January is a time for careful spending and budget cooking and recipes. Cookery Editor, Sue, shares some of her money-saving food ideas.
Our cookery feature in this week’s issue (22nd January – out now) of Woman’s Weekly is recipes for under £2 per person. If you’re a regularly reader of Woman’s Weekly you many know that a couple of years ago I had baby daughter, and I took a year off work. Although our company is very good with maternity pay, some of my time off was unpaid and it made me think carefully about how much I was spending on food as it was one area in which I could make savings.
Budget cooking tip #1 – Use that freezer
The thing that I found most helpful was having a freezer, but rather than filling it up with bulky non-essentials like bread, I filled it with main meals. I would take advantage of special offers on ingredients like mince or chicken and then make up several meals with it, have one fresh and then freeze the rest. Make sure you label the foods that you put in it. You may think it will always be obvious what something is, but once frozen it’s often difficult to tell.
Budget cooking tip #2 – Cook in bulk
It takes a bit longer to cook a bulk quantity, but if you’ve got the oven or hob on then it’s easy to cook a bit more, then for the subsequent meals it’s just a matter of reheating. This is particularly true in the case of casseroles when you may have the oven on for several hours, so you might as well get it as full as possible.
Budget cooking tip #3 – Choose the right container
To begin with I was freezing meals in foil containers, but those worked out expensive, so I bought some rectangular glass dishes that were suitable for both freezer and oven use, and being rectangular I can pack more into the freezer than if I was using round dishes.
Budget cooking tip #4 – Be flexible with ingredients
One of our family favourites is Cheese-topped-pasta bake, which I make roughly based on the recipe, but I tend to vary it slightly each time depending what’s on offer or what I have in the fridge that needs using up. I often substitute carrots for the celery as carrots are usually cheaper, and if mushrooms are reasonably priced, then I add some of them too. I often buy the packs of irregular-size mushrooms which are usually cheaper than the uniform size ones because when they’re sliced up it doesn’t really matter.

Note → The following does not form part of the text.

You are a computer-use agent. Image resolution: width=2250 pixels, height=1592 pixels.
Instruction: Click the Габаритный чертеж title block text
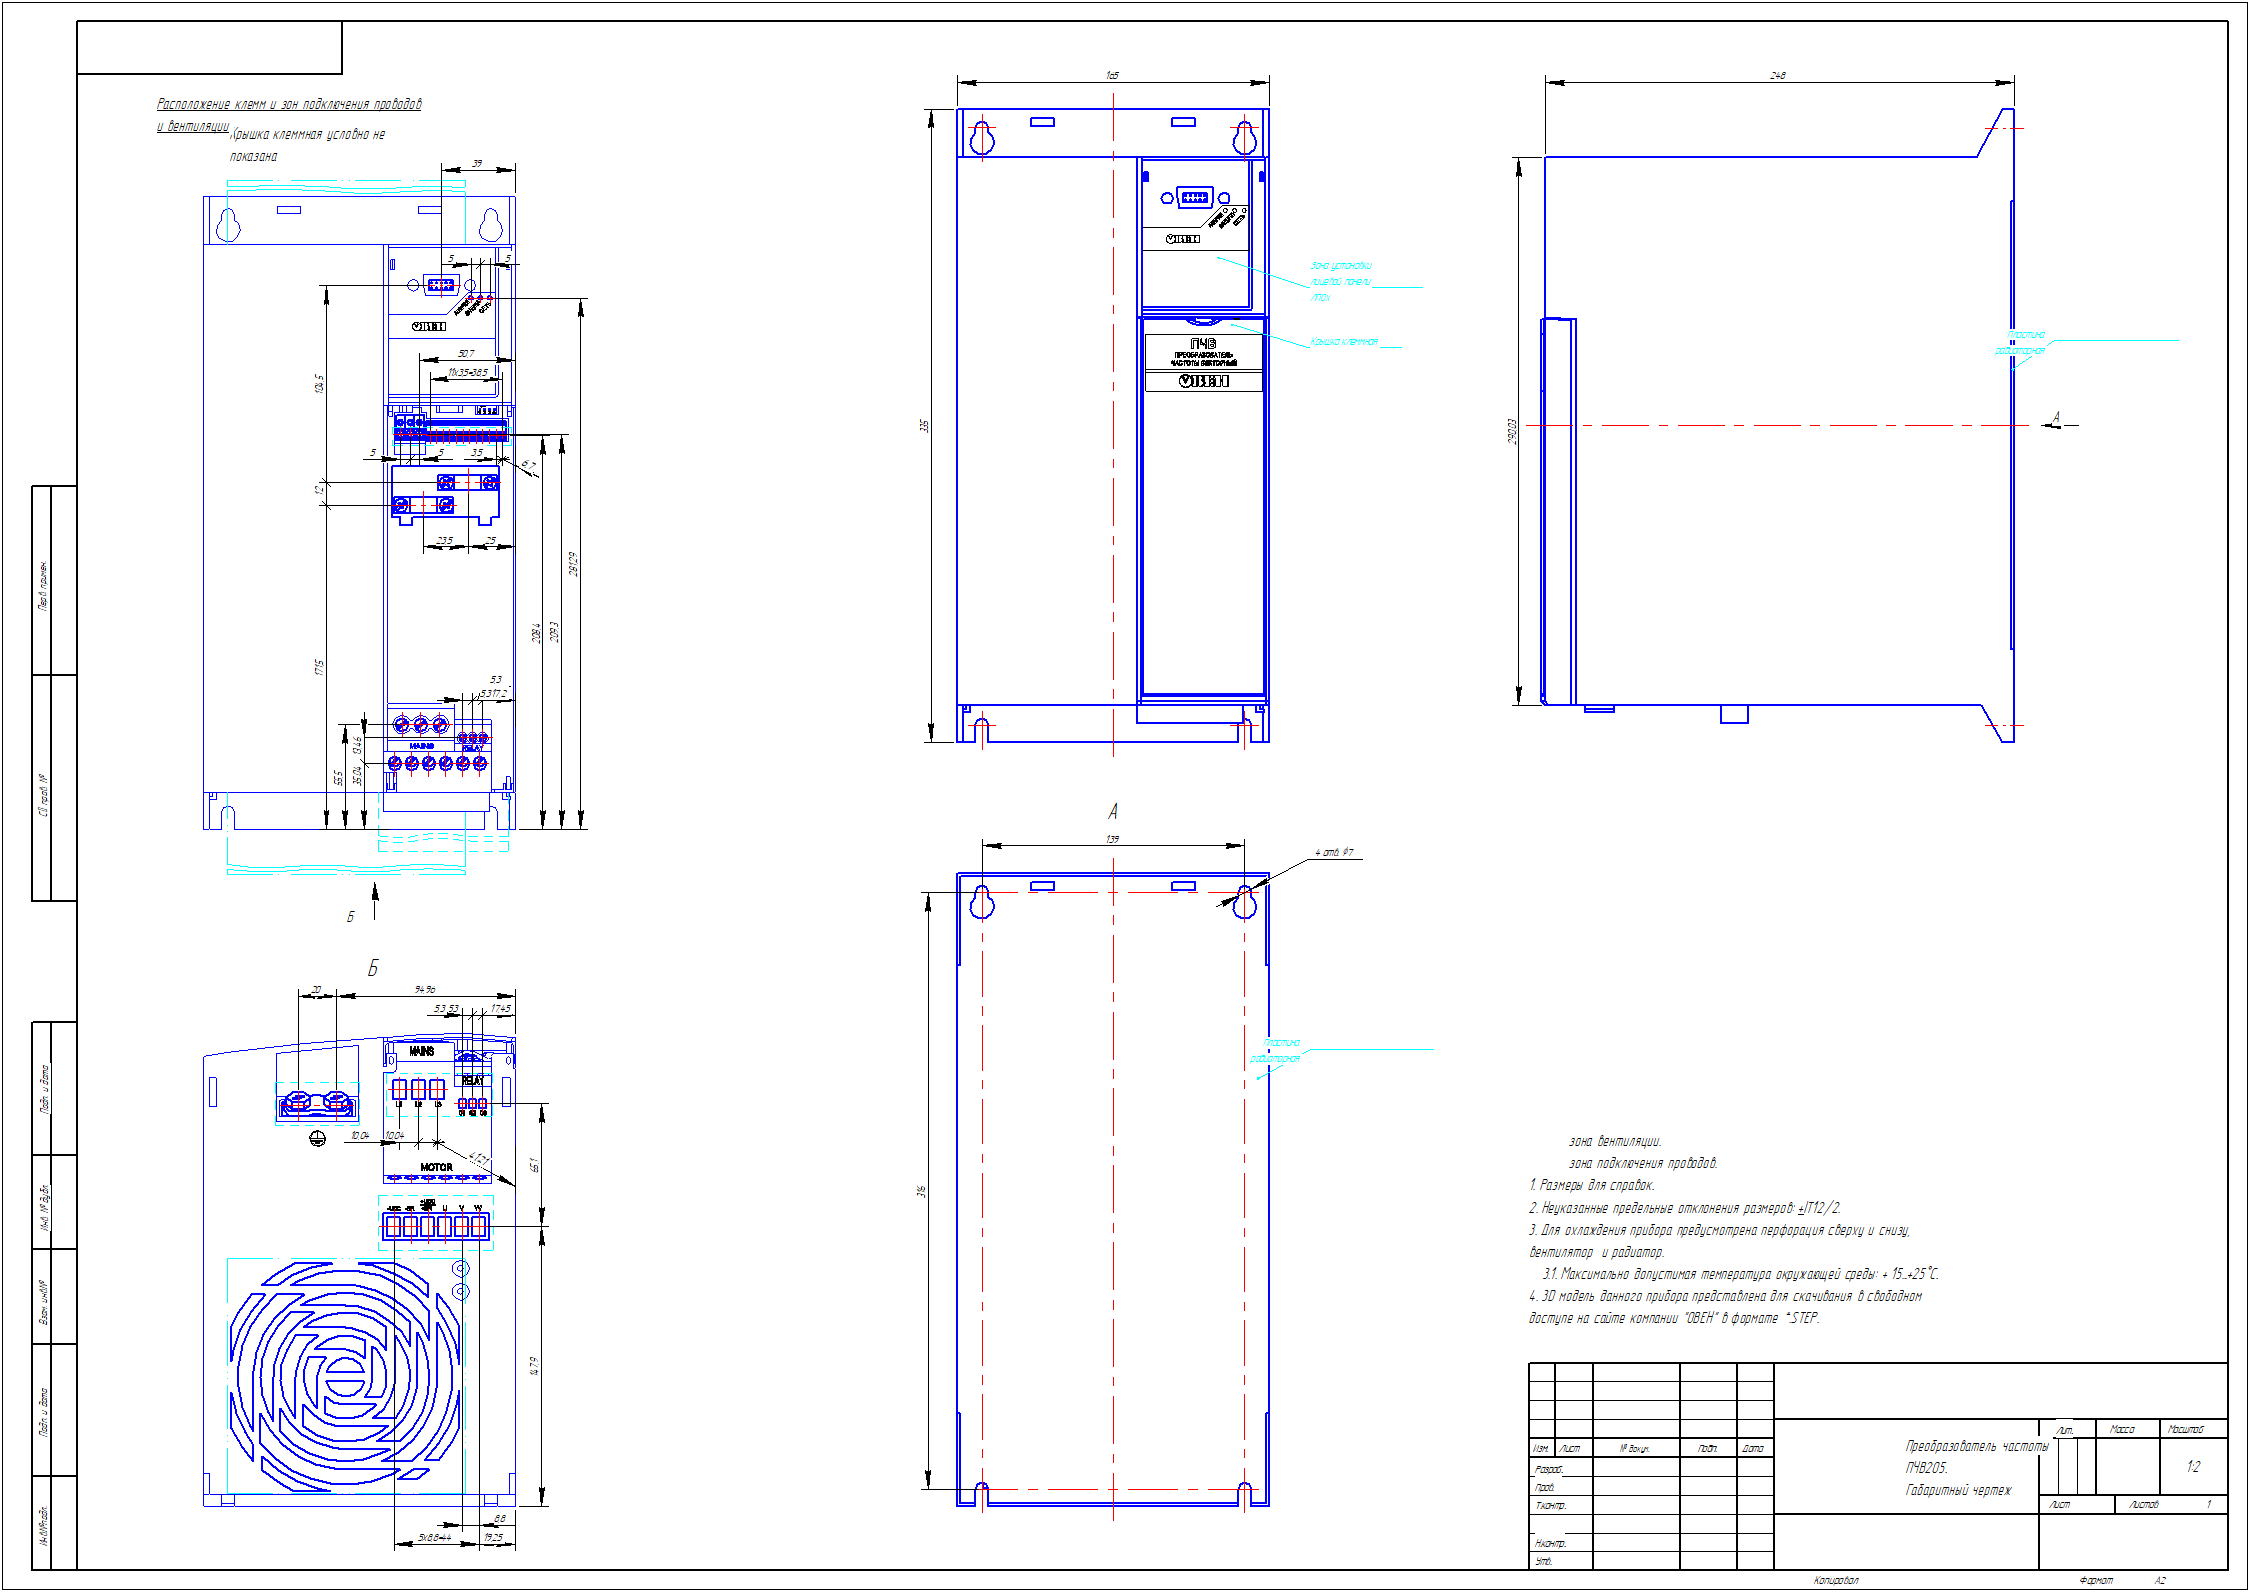(x=1957, y=1490)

Budget cooking tip #5 – Shop online
Another thing that I found helped me to keep my budget down was to shop online, because not only did it save me time (and it’s much easier than taking a baby to a supermarket), but it also meant that I don’t get tempted to buy extra things. I take out an annual delivery pass, which for Ocado is currently £109.99 for 12 months – so just over £2 per week and if I wanted to then I could have deliveries almost every day (except over Christmas) without having to pay additional delivery charges (although each order does have to be a minimum of £40). So although I do find it a lot to pay out at once, over the year it does save me money both in car expenses and saving on not buying unnecessary impulse purchases.
Budget cooking tip #6 – Don’t buy more that you’ll eat
Because no matter how much of a bargain something is, if you end up throwing it away then it wasn’t such a bargain.
Budget cooking tip #7 – Look out for vouchers
Look out for money-off vouchers, and make the most of deals from loyality cards. I’ve had several holidays where both the flights and hotel have been paid for in full from the points that I’ve saved from using a loyality card, and all from things that I would have bought anyway. The deals with points don’t seem to be quite as good now as they used to be, but it’s still a way of getting a little extra for money that you’d be spending in that store anyway.